I’m not perfect, but as a gardener, I do my best to take care of the environment. By using every opportunity to garden responsibly, we can limit our use of new plastic and chemicals, reuse materials in ingenious ways and recycle well. Many plastic or cardboard packets can be used to keep seed in and growing our own
produce and making compost (like our parents and grandparents did), is surely the way forward.
At the allotment, there’s a lot of recycling. Our new raised beds are made from tired scaffolding boards, which our builder no longer wanted, plus an old sandpit frame. Plants inside are protected with old wire hoops covered in a patchwork of reused netting, pegged on top.

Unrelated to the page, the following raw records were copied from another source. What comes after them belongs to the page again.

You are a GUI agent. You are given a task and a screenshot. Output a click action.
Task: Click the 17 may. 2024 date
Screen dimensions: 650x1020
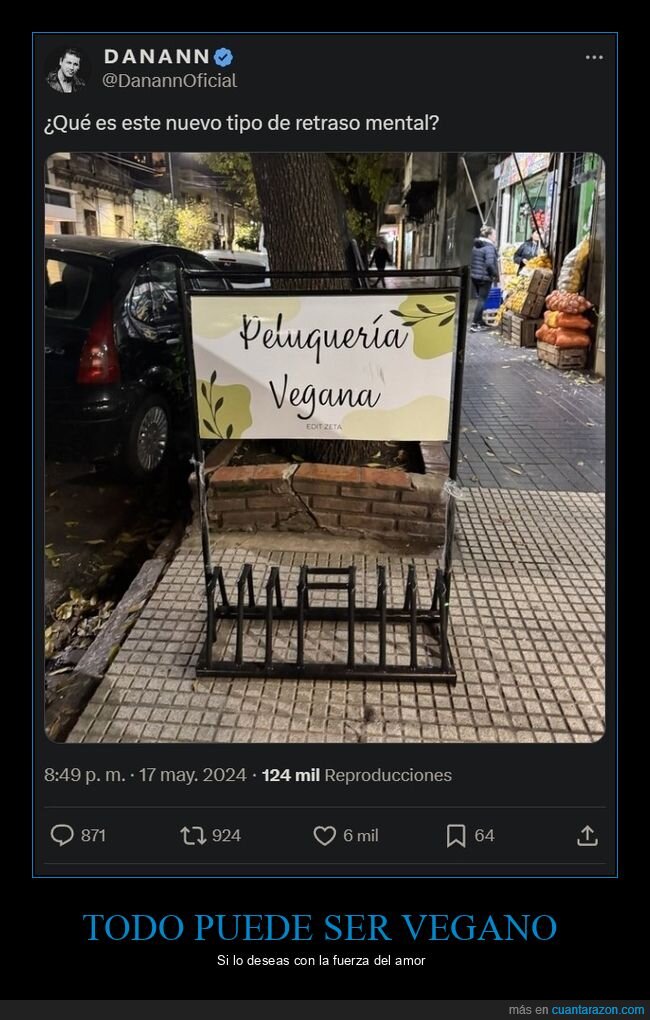[193, 775]
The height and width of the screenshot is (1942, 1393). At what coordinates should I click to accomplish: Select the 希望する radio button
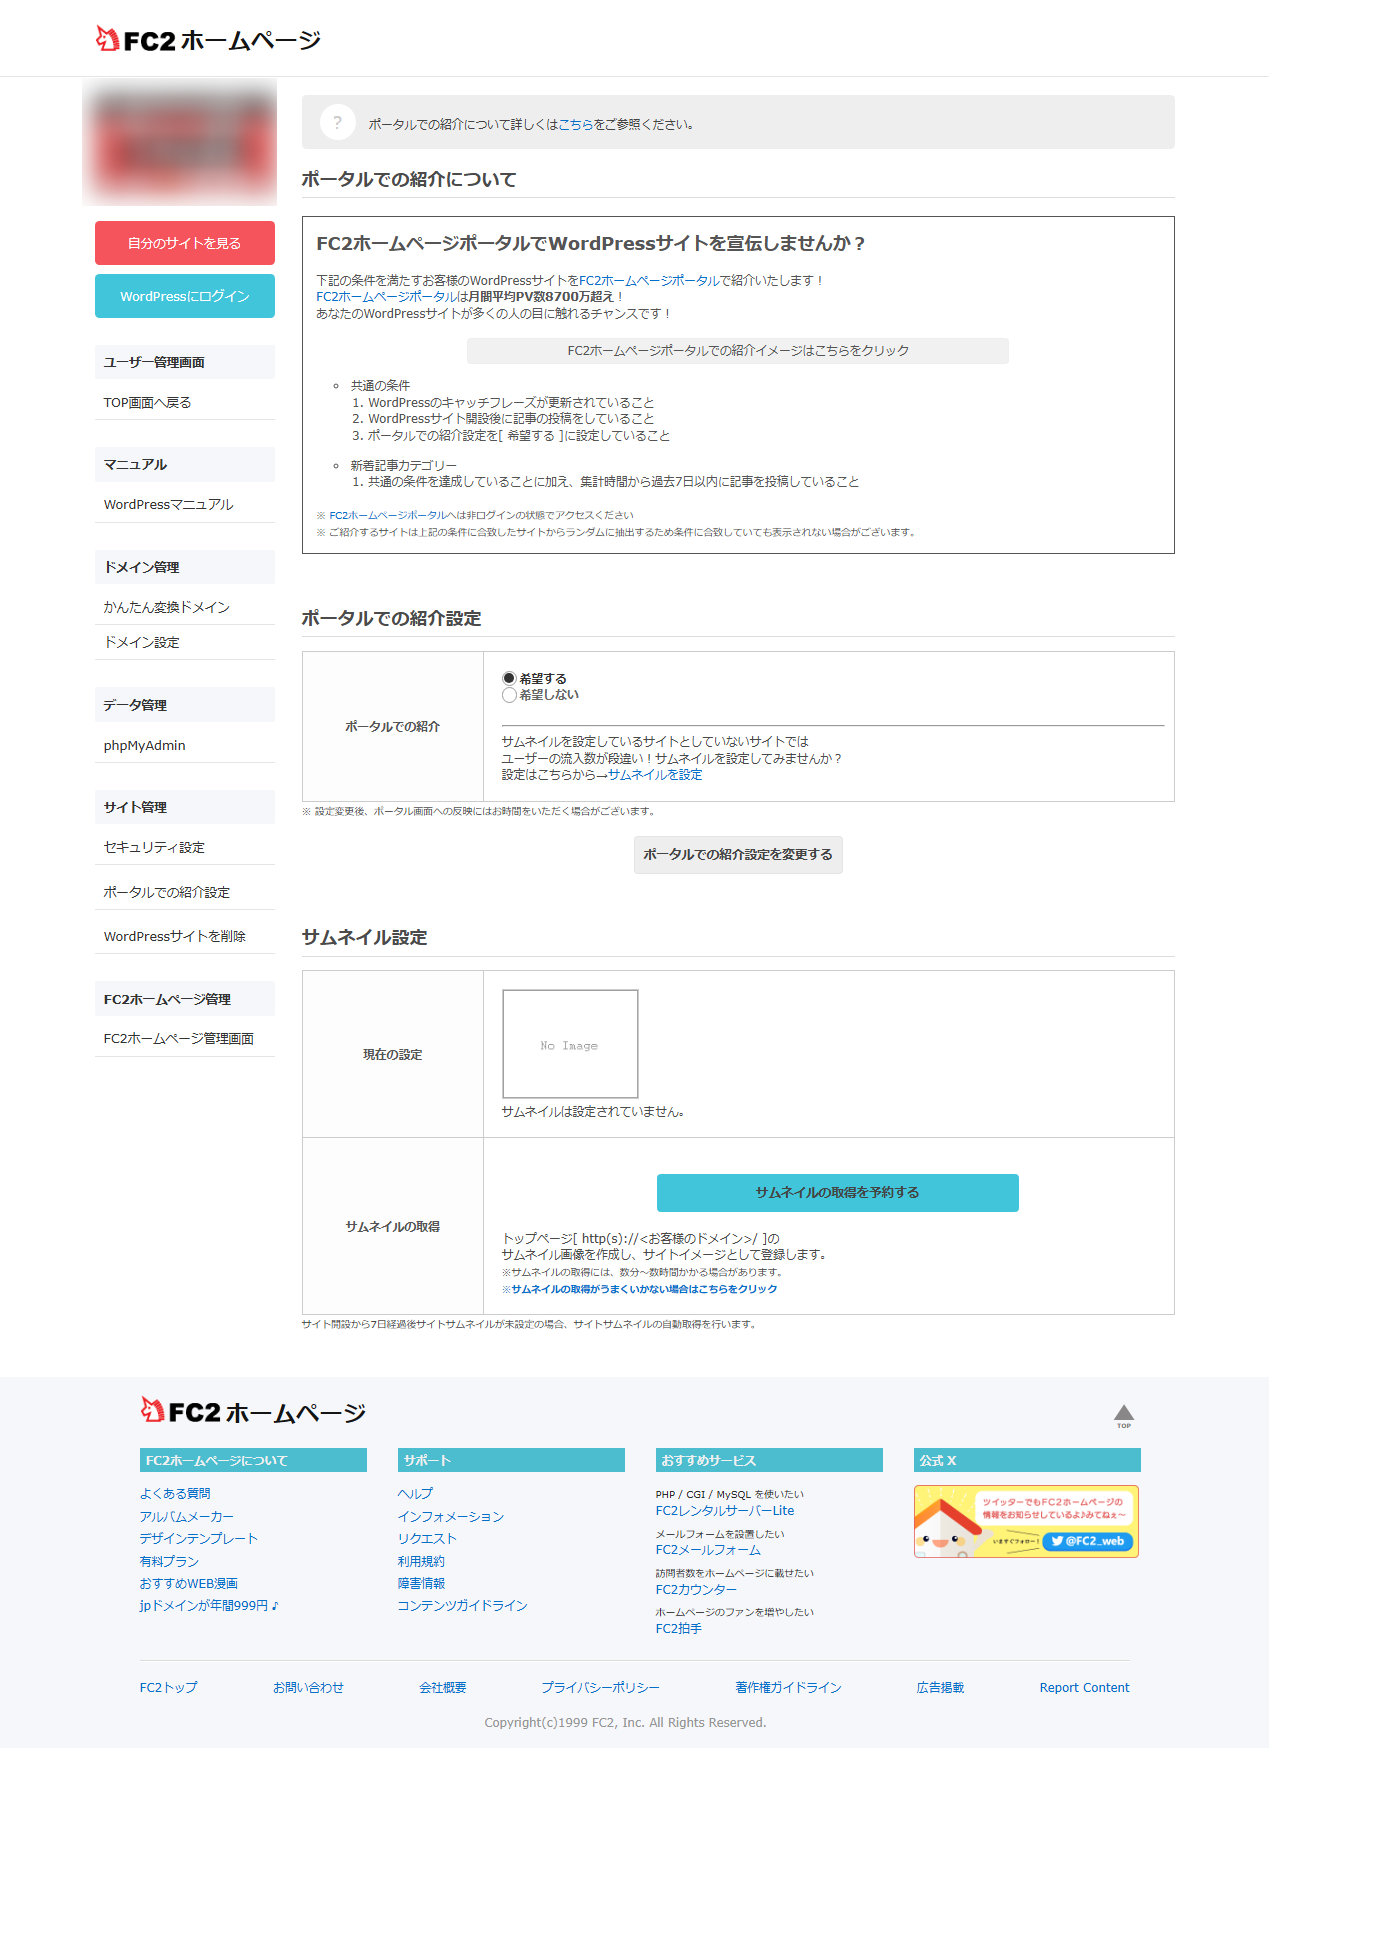tap(509, 678)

Our potatoes are planted in broken trugs (they make fabulous large planting pots with drainage holes drilled in the bottom) and old jute shopping bags. Hanging baskets that are bent or broken make excellent plant protectors, placed over young courgette plants or other seedlings, and you can put a piece of netting on top for extra protection. Holey wellies become amusing planters that the children love.
I’ve been astounded at how much produce we’ve had already from our two new raised beds. We’ve had plenty of salad leaves, kale, spinach and radish. Everything else is growing brilliantly, with baby carrots and beetroot nearing harvest, plus broad beans in flower. Parsnips, peas and flowers are all developing with gusto. In the larger bed, the sweetcorn and courgettes are coming on with onions, potatoes and strawberries.
My husband and I went to our first Chelsea Flower Show and I loved the combination of purple and orange seen in several show gardens and will seek out the deep purple poppy, lupin ‘Masterpiece’ and geum ‘Tangerine Dream’, plus the acers ‘Orange Dream’ with ‘Black Lace’, to recreate these partnerships.
And it was such a highlight to meet GN’s own Medwyn Williams. I bought his ‘Y Ddraig Goch' F1 (red dragon) tomato seeds and planted them straight away. They’ve got some way to go to catch the ‘Gardener's Delight’ I sowed in March, but I think (being Welsh myself) they’re going to be the best tomatoes I’ve ever eaten!